%%

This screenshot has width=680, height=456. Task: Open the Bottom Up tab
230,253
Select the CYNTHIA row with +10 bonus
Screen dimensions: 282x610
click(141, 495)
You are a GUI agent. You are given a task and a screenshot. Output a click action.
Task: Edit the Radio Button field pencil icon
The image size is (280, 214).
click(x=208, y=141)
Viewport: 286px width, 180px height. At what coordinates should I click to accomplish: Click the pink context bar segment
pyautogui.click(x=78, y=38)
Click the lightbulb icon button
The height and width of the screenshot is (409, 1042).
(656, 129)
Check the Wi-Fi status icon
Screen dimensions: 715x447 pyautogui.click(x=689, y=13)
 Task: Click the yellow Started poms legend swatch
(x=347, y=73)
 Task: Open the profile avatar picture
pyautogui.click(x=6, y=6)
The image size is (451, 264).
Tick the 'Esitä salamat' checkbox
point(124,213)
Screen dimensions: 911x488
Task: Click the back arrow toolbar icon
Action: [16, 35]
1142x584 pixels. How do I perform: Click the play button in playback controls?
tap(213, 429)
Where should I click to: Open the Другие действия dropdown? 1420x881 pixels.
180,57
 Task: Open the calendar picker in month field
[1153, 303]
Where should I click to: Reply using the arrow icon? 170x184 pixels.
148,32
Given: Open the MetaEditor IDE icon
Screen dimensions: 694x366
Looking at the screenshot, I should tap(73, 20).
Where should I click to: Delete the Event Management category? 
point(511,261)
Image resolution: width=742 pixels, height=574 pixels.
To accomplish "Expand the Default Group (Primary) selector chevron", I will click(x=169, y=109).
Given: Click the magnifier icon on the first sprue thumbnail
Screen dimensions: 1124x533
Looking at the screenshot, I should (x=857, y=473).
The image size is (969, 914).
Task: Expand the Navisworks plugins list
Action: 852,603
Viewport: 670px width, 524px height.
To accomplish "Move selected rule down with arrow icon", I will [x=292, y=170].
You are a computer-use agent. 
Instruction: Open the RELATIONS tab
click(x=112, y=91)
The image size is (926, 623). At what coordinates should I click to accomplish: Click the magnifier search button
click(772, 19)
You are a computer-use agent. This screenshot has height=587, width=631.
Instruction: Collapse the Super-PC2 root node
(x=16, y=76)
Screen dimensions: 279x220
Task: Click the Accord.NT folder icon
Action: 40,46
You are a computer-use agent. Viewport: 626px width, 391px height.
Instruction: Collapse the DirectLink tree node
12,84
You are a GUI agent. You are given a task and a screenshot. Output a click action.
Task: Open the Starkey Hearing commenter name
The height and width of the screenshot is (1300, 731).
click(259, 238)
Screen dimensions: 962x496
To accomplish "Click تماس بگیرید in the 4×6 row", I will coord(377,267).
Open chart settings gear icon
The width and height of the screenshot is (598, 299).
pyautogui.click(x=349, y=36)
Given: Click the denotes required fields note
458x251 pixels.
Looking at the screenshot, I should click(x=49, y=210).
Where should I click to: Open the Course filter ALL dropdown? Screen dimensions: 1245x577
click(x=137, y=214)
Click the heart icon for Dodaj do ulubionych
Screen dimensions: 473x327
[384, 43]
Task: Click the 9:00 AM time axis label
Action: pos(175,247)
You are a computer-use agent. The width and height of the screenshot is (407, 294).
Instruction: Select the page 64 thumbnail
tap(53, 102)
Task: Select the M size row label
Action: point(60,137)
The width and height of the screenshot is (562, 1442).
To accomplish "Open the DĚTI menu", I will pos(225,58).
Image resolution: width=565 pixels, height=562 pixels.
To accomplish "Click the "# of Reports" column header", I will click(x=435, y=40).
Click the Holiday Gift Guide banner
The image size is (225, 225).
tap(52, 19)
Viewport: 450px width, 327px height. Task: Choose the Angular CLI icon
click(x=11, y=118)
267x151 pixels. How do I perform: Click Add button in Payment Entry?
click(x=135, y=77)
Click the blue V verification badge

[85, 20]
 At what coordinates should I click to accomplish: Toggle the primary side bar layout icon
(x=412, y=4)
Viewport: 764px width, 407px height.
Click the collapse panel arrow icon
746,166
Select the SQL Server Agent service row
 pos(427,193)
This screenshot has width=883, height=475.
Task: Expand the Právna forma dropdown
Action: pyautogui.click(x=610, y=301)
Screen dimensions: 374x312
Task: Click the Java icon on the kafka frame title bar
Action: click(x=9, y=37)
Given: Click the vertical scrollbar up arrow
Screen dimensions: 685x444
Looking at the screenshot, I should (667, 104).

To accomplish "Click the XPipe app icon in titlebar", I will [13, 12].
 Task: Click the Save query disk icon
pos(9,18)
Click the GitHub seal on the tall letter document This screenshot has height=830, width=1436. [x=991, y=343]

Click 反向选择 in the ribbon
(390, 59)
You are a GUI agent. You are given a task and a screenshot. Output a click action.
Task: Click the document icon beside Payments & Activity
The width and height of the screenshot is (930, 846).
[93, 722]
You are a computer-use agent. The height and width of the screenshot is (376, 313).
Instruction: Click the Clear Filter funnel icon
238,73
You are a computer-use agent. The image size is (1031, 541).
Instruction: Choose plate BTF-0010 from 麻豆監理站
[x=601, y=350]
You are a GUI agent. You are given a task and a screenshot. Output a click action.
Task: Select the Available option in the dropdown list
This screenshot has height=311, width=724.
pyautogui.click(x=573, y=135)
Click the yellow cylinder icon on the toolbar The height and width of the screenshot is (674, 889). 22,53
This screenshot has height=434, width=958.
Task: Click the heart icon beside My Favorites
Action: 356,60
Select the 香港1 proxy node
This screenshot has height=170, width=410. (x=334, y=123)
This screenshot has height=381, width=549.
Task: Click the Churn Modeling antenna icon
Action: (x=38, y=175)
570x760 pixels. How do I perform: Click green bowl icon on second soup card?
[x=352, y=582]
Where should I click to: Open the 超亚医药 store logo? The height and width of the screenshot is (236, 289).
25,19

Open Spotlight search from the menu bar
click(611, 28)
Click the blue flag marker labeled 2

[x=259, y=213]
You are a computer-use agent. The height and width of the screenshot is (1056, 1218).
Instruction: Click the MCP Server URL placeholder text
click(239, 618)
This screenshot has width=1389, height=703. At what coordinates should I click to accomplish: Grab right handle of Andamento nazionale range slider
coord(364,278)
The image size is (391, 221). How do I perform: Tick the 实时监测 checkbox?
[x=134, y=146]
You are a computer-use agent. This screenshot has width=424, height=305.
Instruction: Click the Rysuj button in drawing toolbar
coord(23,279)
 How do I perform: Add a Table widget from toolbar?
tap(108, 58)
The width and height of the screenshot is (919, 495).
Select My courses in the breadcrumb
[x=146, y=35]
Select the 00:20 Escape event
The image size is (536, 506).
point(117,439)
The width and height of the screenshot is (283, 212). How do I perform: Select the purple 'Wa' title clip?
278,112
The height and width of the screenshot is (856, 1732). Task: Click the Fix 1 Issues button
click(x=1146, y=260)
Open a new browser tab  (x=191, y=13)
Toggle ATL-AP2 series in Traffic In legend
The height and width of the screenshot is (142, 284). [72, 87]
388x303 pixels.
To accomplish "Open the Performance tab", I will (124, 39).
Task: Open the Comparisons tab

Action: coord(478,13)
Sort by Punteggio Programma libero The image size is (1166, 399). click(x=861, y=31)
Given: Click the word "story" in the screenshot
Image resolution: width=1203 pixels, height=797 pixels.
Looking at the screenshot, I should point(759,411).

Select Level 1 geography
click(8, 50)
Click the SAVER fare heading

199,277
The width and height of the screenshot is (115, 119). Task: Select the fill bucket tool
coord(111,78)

%%

**TASK TO COMPLETE**
Each entry above needs to be returned exactly as written.

**WORKED SOLUTION**
This screenshot has width=680, height=456. Task: Open the Bottom Up tab
230,253
Select the CYNTHIA row with +10 bonus
Screen dimensions: 282x610
click(141, 495)
You are a GUI agent. You are given a task and a screenshot. Output a click action.
Task: Edit the Radio Button field pencil icon
The image size is (280, 214).
click(x=208, y=141)
Viewport: 286px width, 180px height. At what coordinates should I click to accomplish: Click the pink context bar segment
pyautogui.click(x=78, y=38)
Click the lightbulb icon button
The height and width of the screenshot is (409, 1042).
(656, 129)
Check the Wi-Fi status icon
Screen dimensions: 715x447 pyautogui.click(x=689, y=13)
 Task: Click the yellow Started poms legend swatch
(x=347, y=73)
 Task: Open the profile avatar picture
pyautogui.click(x=6, y=6)
The image size is (451, 264).
Tick the 'Esitä salamat' checkbox
point(124,213)
Screen dimensions: 911x488
Task: Click the back arrow toolbar icon
Action: [16, 35]
1142x584 pixels. How do I perform: Click the play button in playback controls?
tap(213, 429)
Where should I click to: Open the Другие действия dropdown? 1420x881 pixels.
180,57
 Task: Open the calendar picker in month field
[1153, 303]
Where should I click to: Reply using the arrow icon? 170x184 pixels.
148,32
Given: Open the MetaEditor IDE icon
Screen dimensions: 694x366
Looking at the screenshot, I should tap(73, 20).
Where should I click to: Delete the Event Management category? 
point(511,261)
Image resolution: width=742 pixels, height=574 pixels.
To accomplish "Expand the Default Group (Primary) selector chevron", I will click(x=169, y=109).
Given: Click the magnifier icon on the first sprue thumbnail
Screen dimensions: 1124x533
Looking at the screenshot, I should (x=857, y=473).
The image size is (969, 914).
Task: Expand the Navisworks plugins list
Action: 852,603
Viewport: 670px width, 524px height.
To accomplish "Move selected rule down with arrow icon", I will [x=292, y=170].
You are a computer-use agent. 
Instruction: Open the RELATIONS tab
click(x=112, y=91)
The image size is (926, 623). At what coordinates should I click to accomplish: Click the magnifier search button
click(772, 19)
You are a computer-use agent. This screenshot has height=587, width=631.
Instruction: Collapse the Super-PC2 root node
(x=16, y=76)
Screen dimensions: 279x220
Task: Click the Accord.NT folder icon
Action: 40,46
You are a computer-use agent. Viewport: 626px width, 391px height.
Instruction: Collapse the DirectLink tree node
12,84
You are a GUI agent. You are given a task and a screenshot. Output a click action.
Task: Open the Starkey Hearing commenter name
The height and width of the screenshot is (1300, 731).
click(259, 238)
Screen dimensions: 962x496
To accomplish "Click تماس بگیرید in the 4×6 row", I will coord(377,267).
Open chart settings gear icon
The width and height of the screenshot is (598, 299).
pyautogui.click(x=349, y=36)
Given: Click the denotes required fields note
458x251 pixels.
Looking at the screenshot, I should click(x=49, y=210).
Where should I click to: Open the Course filter ALL dropdown? Screen dimensions: 1245x577
click(x=137, y=214)
Click the heart icon for Dodaj do ulubionych
Screen dimensions: 473x327
[384, 43]
Task: Click the 9:00 AM time axis label
Action: pos(175,247)
You are a computer-use agent. The width and height of the screenshot is (407, 294).
Instruction: Select the page 64 thumbnail
tap(53, 102)
Task: Select the M size row label
Action: point(60,137)
The width and height of the screenshot is (562, 1442).
To accomplish "Open the DĚTI menu", I will pos(225,58).
Image resolution: width=565 pixels, height=562 pixels.
To accomplish "Click the "# of Reports" column header", I will click(x=435, y=40).
Click the Holiday Gift Guide banner
The image size is (225, 225).
tap(52, 19)
Viewport: 450px width, 327px height. Task: Choose the Angular CLI icon
click(x=11, y=118)
267x151 pixels. How do I perform: Click Add button in Payment Entry?
click(x=135, y=77)
Click the blue V verification badge

[85, 20]
 At what coordinates should I click to accomplish: Toggle the primary side bar layout icon
(x=412, y=4)
Viewport: 764px width, 407px height.
Click the collapse panel arrow icon
746,166
Select the SQL Server Agent service row
 pos(427,193)
This screenshot has width=883, height=475.
Task: Expand the Právna forma dropdown
Action: pyautogui.click(x=610, y=301)
Screen dimensions: 374x312
Task: Click the Java icon on the kafka frame title bar
Action: click(x=9, y=37)
Given: Click the vertical scrollbar up arrow
Screen dimensions: 685x444
Looking at the screenshot, I should (667, 104).

To accomplish "Click the XPipe app icon in titlebar", I will [13, 12].
 Task: Click the Save query disk icon
pos(9,18)
Click the GitHub seal on the tall letter document This screenshot has height=830, width=1436. [x=991, y=343]

Click 反向选择 in the ribbon
(390, 59)
You are a GUI agent. You are given a task and a screenshot. Output a click action.
Task: Click the document icon beside Payments & Activity
The width and height of the screenshot is (930, 846).
[93, 722]
You are a computer-use agent. The height and width of the screenshot is (376, 313).
Instruction: Click the Clear Filter funnel icon
238,73
You are a computer-use agent. The image size is (1031, 541).
Instruction: Choose plate BTF-0010 from 麻豆監理站
[x=601, y=350]
You are a GUI agent. You are given a task and a screenshot. Output a click action.
Task: Select the Available option in the dropdown list
This screenshot has height=311, width=724.
pyautogui.click(x=573, y=135)
Click the yellow cylinder icon on the toolbar The height and width of the screenshot is (674, 889). 22,53
This screenshot has height=434, width=958.
Task: Click the heart icon beside My Favorites
Action: 356,60
Select the 香港1 proxy node
This screenshot has height=170, width=410. (x=334, y=123)
This screenshot has height=381, width=549.
Task: Click the Churn Modeling antenna icon
Action: (x=38, y=175)
570x760 pixels. How do I perform: Click green bowl icon on second soup card?
[x=352, y=582]
Where should I click to: Open the 超亚医药 store logo? The height and width of the screenshot is (236, 289).
25,19

Open Spotlight search from the menu bar
click(611, 28)
Click the blue flag marker labeled 2

[x=259, y=213]
You are a computer-use agent. The height and width of the screenshot is (1056, 1218).
Instruction: Click the MCP Server URL placeholder text
click(239, 618)
This screenshot has width=1389, height=703. At what coordinates should I click to accomplish: Grab right handle of Andamento nazionale range slider
coord(364,278)
The image size is (391, 221). How do I perform: Tick the 实时监测 checkbox?
[x=134, y=146]
You are a computer-use agent. This screenshot has width=424, height=305.
Instruction: Click the Rysuj button in drawing toolbar
coord(23,279)
 How do I perform: Add a Table widget from toolbar?
tap(108, 58)
The width and height of the screenshot is (919, 495).
Select My courses in the breadcrumb
[x=146, y=35]
Select the 00:20 Escape event
The image size is (536, 506).
point(117,439)
The width and height of the screenshot is (283, 212). How do I perform: Select the purple 'Wa' title clip?
278,112
The height and width of the screenshot is (856, 1732). Task: Click the Fix 1 Issues button
click(x=1146, y=260)
Open a new browser tab  (x=191, y=13)
Toggle ATL-AP2 series in Traffic In legend
The height and width of the screenshot is (142, 284). [72, 87]
388x303 pixels.
To accomplish "Open the Performance tab", I will (124, 39).
Task: Open the Comparisons tab

Action: coord(478,13)
Sort by Punteggio Programma libero The image size is (1166, 399). click(x=861, y=31)
Given: Click the word "story" in the screenshot
Image resolution: width=1203 pixels, height=797 pixels.
Looking at the screenshot, I should point(759,411).

Select Level 1 geography
click(8, 50)
Click the SAVER fare heading

199,277
The width and height of the screenshot is (115, 119). Task: Select the fill bucket tool
coord(111,78)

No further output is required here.